◆ **Extrait retenu**

Un groupe se forme, composé d’une quinzaine de personnes. Parmi celles-ci, certaines se connaissent, d’autres non. Ajoutons que ceux qui sont amis ou proches se connaissent sous certains rapports et que le fait d’aller dans un groupe va modifier ces rapports. Pour être encore plus précis, il y a de fortes chances pour que chaque individualité ait un savoir très partiel sur elle-même. On se retrouve donc avec des gens qui ignorent à peu près tout d’eux-mêmes, des différentes composantes individuelles et collectives qui vont tenter de s’articuler et de la manière dont celles-ci vont précisément s’agencer entre elles. Nous sommes dans le régime des rencontres, des affects et des passions, dans ce que Spinoza appelle le premier régime de connaissance. En effet, de quels critères disposons-nous pour évaluer si le groupe, comme corps, compose ou décompose les rapports entre ses différents membres ? À vrai dire, nous disposons de peu de critères. Nous sentons simplement que participer au groupe, en faire partie, nous plaît ou pas : « Je me rends à la première réunion et j’en sors joyeux ». Nous disposons à ce stade d’un premier critère, basique : « Mon corps sous certains aspects se compose avec ce groupe ». Mais, en même temps, « il y a un certain nombre de personnes qui me déplaisent, je suis donc ambivalent ».
On parle ici de personnes mais il peut s’agir aussi de rencontre avec des idées, des atmosphères, des odeurs… « L’ambiance est bonne, on rigole bien mais ce qui est dit et la manière dont cela est dit me rendent triste, m’affectent, me chagrinent. » On est toujours dans le premier régime de connaissance, on ignore à peu près tout de ce que l’on peut et de ce que le groupe est capable de faire. Il semble que, pour certaines raisons (inconnues), le groupe « prend » malgré tout, c’est-à-dire qu’il dégage davantage d’affects de joie que d’affects de tristesse.

◆ **Données brutes**
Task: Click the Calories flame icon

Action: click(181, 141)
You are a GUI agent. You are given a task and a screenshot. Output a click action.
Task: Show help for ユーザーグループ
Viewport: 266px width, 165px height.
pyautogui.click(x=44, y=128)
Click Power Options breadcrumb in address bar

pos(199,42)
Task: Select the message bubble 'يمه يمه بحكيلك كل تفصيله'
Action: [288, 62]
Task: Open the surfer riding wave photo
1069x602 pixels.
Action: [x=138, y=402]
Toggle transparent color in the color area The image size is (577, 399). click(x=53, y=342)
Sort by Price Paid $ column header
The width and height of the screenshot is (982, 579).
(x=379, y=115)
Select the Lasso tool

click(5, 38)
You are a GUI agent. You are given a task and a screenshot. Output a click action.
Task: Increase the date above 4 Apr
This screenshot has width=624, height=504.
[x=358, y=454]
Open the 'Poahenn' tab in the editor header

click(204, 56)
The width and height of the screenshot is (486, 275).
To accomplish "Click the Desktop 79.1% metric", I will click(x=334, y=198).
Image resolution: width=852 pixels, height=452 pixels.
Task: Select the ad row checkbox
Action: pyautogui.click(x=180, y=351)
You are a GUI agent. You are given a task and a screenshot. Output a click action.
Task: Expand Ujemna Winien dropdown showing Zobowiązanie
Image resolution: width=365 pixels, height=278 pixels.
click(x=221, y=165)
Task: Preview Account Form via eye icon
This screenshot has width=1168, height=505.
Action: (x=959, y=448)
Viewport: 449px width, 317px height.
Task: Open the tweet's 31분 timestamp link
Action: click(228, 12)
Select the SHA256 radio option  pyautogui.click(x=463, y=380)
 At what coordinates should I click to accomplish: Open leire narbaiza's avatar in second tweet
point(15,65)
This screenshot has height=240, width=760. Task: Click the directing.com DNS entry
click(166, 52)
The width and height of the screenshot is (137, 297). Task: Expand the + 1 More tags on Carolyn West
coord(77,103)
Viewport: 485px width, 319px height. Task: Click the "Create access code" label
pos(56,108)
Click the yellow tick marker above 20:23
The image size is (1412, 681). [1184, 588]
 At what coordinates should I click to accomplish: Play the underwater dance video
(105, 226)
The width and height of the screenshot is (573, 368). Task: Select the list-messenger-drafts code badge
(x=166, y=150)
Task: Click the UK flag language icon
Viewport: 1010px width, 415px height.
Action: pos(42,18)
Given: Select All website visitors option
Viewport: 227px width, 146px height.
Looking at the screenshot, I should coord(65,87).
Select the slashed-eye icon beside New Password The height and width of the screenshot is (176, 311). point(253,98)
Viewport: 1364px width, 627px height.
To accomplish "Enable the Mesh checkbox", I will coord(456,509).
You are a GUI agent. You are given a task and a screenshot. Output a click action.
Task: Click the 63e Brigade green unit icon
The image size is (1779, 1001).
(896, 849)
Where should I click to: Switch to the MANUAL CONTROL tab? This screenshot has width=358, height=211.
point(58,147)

◆ **Consignes**
(a) Citez le passage de l'extrait retenu qui va de « On parle ici » jusqu'à « d’affects de tristesse. ».
(b) Relevez, dans l'extrait retenu, les éléments autres que des personnes avec lesquels une rencontre peut aussi se produire.

◆ **Réponses attendues**
(a)
On parle ici de personnes mais il peut s’agir aussi de rencontre avec des idées, des atmosphères, des odeurs… « L’ambiance est bonne, on rigole bien mais ce qui est dit et la manière dont cela est dit me rendent triste, m’affectent, me chagrinent. » On est toujours dans le premier régime de connaissance, on ignore à peu près tout de ce que l’on peut et de ce que le groupe est capable de faire. Il semble que, pour certaines raisons (inconnues), le groupe « prend » malgré tout, c’est-à-dire qu’il dégage davantage d’affects de joie que d’affects de tristesse.

(b) des idées, des atmosphères, des odeurs